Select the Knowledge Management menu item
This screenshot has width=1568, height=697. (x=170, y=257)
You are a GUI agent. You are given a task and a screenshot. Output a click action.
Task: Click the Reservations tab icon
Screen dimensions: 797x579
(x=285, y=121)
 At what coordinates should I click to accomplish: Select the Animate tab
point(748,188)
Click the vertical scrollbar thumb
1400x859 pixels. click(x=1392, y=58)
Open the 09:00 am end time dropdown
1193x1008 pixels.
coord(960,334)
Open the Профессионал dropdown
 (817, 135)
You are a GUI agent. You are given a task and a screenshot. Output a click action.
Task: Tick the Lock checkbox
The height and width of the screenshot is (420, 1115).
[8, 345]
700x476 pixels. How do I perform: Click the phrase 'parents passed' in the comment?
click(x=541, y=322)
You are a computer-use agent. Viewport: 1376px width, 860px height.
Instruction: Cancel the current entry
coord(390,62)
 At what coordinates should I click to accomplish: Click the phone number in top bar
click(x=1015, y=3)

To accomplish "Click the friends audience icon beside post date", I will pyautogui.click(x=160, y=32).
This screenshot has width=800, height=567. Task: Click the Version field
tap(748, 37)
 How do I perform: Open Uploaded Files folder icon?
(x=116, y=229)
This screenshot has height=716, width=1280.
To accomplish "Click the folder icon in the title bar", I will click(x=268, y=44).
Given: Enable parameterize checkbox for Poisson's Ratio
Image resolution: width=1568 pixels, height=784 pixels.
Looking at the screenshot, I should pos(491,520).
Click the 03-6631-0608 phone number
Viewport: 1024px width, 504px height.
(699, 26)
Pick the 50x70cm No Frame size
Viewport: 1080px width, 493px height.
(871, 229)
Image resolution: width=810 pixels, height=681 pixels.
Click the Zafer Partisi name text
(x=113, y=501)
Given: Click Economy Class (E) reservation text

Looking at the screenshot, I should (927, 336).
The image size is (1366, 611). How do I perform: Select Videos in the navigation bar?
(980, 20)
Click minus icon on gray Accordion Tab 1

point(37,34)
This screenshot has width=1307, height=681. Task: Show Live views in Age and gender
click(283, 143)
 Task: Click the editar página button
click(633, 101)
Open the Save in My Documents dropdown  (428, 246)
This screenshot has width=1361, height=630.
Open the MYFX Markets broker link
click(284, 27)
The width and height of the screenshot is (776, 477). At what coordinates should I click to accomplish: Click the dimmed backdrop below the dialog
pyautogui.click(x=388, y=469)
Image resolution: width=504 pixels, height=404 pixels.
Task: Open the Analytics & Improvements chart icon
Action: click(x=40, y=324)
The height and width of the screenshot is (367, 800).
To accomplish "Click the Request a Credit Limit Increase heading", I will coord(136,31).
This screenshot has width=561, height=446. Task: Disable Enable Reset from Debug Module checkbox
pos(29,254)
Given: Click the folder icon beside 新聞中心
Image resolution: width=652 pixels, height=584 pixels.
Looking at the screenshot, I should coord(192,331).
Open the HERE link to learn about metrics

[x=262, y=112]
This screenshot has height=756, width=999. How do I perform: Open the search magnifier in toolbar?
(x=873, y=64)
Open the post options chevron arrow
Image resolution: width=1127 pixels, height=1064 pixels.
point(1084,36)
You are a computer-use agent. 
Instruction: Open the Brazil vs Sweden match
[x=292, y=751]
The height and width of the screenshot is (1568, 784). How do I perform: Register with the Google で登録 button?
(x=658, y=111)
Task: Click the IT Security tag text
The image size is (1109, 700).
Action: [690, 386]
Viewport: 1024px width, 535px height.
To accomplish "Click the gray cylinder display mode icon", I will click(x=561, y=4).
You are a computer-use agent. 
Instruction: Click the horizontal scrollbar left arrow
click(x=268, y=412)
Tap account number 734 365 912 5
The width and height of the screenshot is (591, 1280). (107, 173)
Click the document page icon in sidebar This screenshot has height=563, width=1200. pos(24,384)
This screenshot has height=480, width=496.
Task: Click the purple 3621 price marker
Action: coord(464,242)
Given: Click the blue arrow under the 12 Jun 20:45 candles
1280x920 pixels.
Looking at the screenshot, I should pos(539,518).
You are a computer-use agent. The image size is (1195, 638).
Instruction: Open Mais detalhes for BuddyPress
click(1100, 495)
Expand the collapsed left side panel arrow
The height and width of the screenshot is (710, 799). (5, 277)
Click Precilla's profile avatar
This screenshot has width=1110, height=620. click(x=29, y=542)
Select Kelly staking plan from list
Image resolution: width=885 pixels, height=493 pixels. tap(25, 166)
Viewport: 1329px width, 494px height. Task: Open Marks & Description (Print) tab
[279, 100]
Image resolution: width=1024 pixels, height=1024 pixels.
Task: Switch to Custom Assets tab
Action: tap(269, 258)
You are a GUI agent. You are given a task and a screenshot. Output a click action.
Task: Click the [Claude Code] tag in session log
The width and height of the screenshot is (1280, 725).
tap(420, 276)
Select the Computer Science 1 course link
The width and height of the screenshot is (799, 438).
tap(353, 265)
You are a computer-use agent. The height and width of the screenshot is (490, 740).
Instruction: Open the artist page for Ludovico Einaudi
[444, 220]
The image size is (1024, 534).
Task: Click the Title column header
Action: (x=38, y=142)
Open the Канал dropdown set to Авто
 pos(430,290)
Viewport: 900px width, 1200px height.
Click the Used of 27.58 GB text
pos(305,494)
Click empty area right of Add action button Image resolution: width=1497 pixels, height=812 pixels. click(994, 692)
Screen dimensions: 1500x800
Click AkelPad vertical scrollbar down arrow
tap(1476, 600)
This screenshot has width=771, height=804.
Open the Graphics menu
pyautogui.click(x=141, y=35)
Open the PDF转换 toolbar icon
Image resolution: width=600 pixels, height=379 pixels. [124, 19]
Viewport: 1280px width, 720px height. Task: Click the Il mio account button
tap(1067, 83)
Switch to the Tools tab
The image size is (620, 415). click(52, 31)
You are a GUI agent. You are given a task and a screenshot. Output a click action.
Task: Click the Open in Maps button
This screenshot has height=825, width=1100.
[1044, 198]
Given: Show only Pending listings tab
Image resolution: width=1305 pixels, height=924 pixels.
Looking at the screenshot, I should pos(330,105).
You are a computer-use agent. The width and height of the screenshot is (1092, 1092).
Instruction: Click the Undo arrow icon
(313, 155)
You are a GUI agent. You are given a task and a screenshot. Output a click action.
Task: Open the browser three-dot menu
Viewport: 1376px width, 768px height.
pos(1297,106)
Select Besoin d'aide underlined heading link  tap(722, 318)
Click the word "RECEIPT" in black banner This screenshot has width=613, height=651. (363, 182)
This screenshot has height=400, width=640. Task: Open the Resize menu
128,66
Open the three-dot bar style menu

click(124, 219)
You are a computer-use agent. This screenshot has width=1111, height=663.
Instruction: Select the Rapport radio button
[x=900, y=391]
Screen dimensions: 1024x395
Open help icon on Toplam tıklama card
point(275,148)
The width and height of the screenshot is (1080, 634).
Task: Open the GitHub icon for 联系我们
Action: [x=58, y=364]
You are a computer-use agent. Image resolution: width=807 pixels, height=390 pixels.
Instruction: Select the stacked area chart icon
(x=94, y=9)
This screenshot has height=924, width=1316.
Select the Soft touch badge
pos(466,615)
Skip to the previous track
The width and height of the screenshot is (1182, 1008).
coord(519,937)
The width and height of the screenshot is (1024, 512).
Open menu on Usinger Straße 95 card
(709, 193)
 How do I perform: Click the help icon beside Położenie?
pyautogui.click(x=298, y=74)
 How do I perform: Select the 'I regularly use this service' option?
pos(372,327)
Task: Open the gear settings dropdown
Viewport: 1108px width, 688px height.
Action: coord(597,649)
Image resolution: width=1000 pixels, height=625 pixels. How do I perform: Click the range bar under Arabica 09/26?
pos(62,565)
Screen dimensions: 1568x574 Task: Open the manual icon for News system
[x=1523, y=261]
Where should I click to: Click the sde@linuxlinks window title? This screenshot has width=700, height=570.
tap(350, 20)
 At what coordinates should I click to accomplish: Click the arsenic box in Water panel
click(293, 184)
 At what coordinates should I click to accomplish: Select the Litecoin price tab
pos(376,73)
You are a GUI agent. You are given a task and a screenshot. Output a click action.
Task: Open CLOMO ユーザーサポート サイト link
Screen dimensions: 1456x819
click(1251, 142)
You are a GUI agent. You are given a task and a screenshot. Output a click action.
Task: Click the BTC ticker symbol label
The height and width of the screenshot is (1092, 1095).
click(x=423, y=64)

* [What to do]:
From the material above, please return each line containing "heading".

* [Result of this task]:
To accomplish "Click the Request a Credit Limit Increase heading", I will coord(136,31).
Select Besoin d'aide underlined heading link  tap(722, 318)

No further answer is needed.